# [PROBLEM TO WORK ON]
In your copy of the data, keep every word exact and include no pictures.

┌──

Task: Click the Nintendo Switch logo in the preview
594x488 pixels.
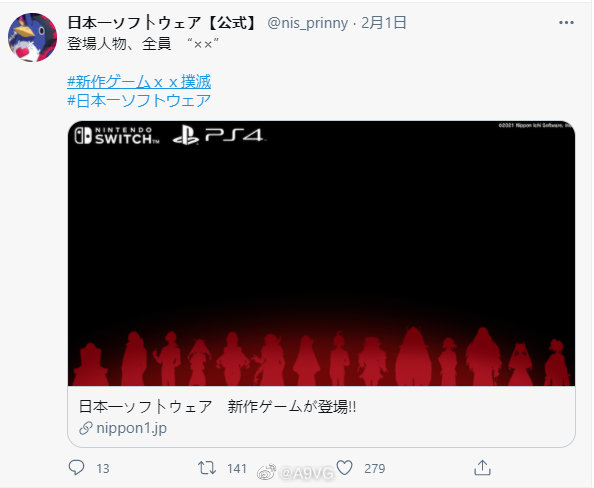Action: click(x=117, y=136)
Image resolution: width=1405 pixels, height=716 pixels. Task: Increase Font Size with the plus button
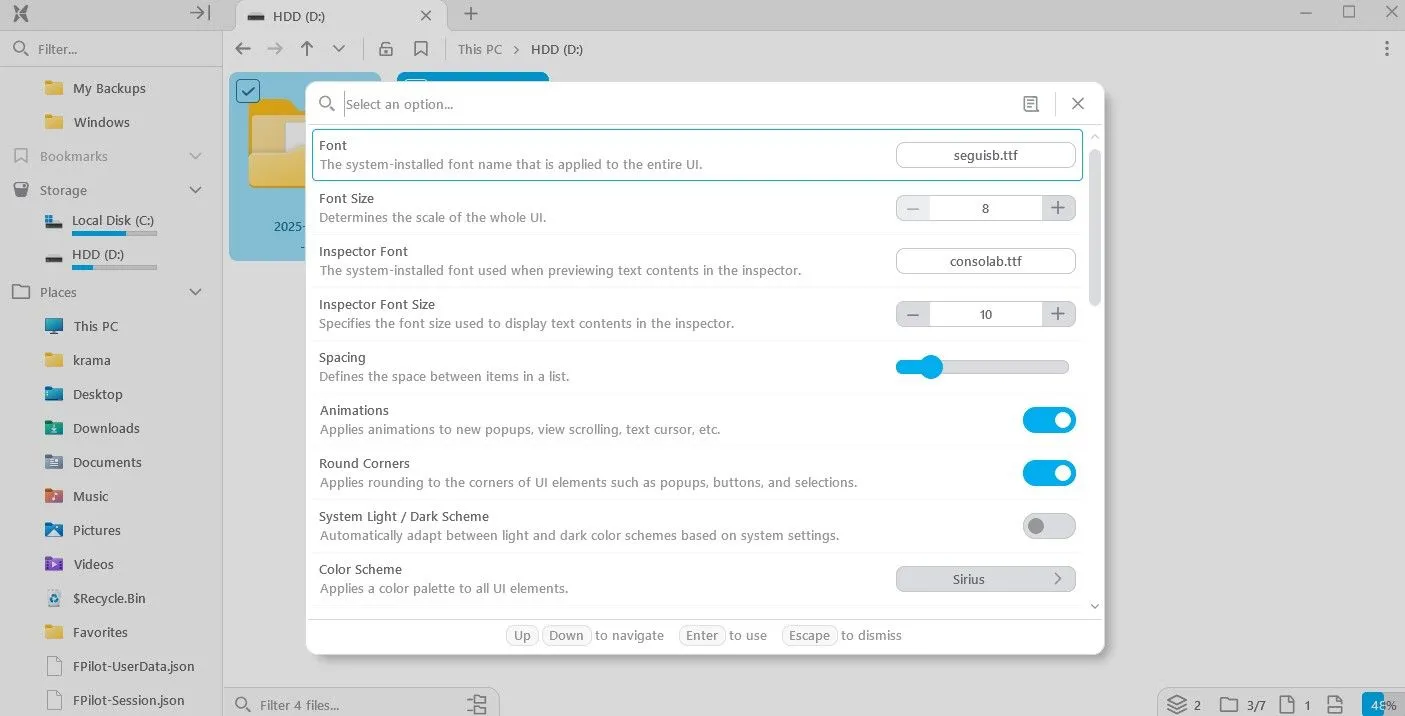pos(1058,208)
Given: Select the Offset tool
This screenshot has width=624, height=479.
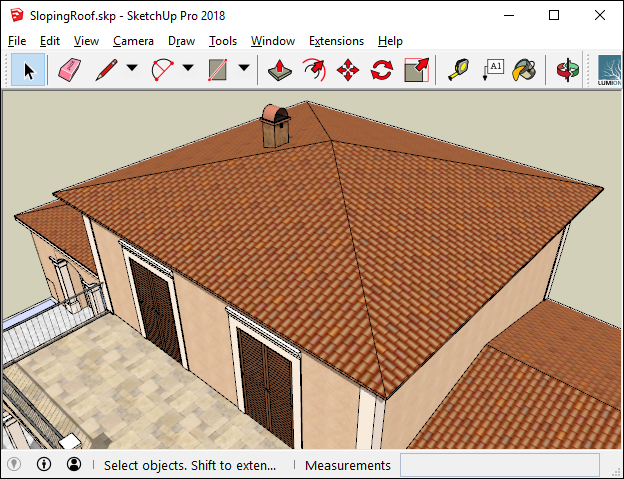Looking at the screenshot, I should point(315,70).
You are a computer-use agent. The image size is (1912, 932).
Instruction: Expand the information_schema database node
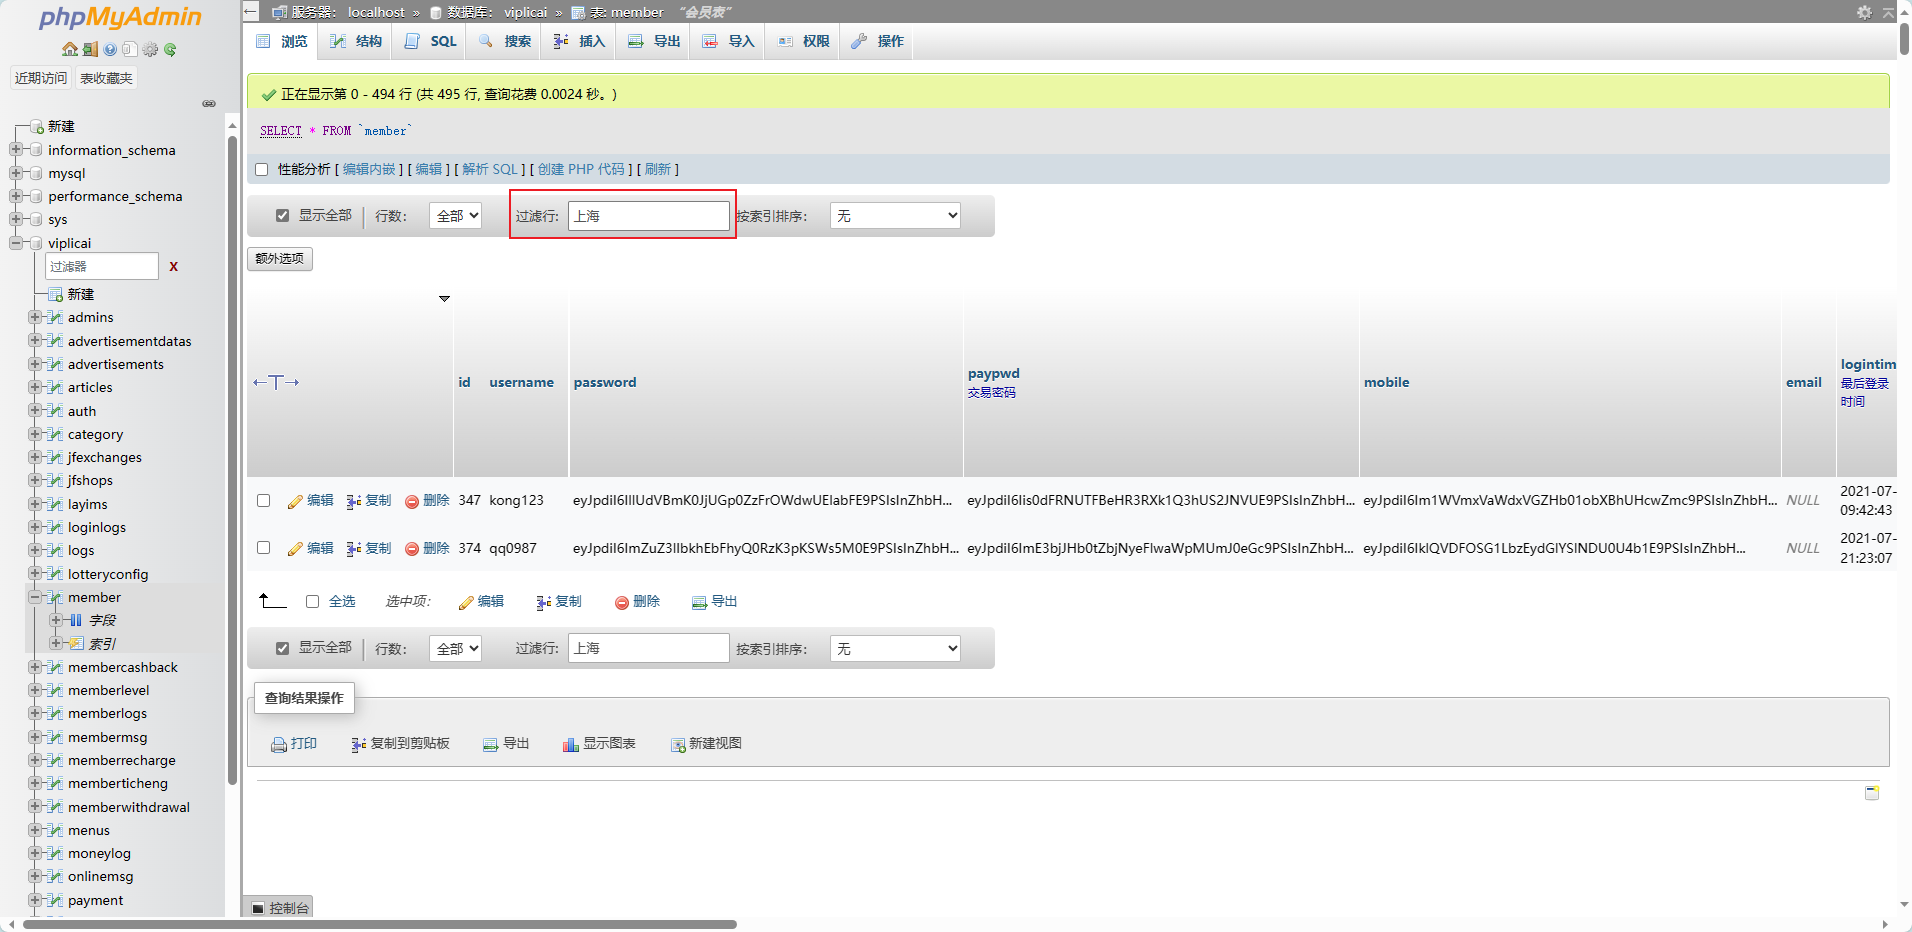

└──

# [RESULT OF THIS EXERCISE]
Task: Click the Nintendo Switch logo in the preview
594x488 pixels.
Action: click(x=117, y=136)
Image resolution: width=1405 pixels, height=716 pixels. Task: Increase Font Size with the plus button
pos(1058,208)
Given: Select the Offset tool
This screenshot has width=624, height=479.
Looking at the screenshot, I should point(315,70).
You are a computer-use agent. The image size is (1912, 932).
Instruction: Expand the information_schema database node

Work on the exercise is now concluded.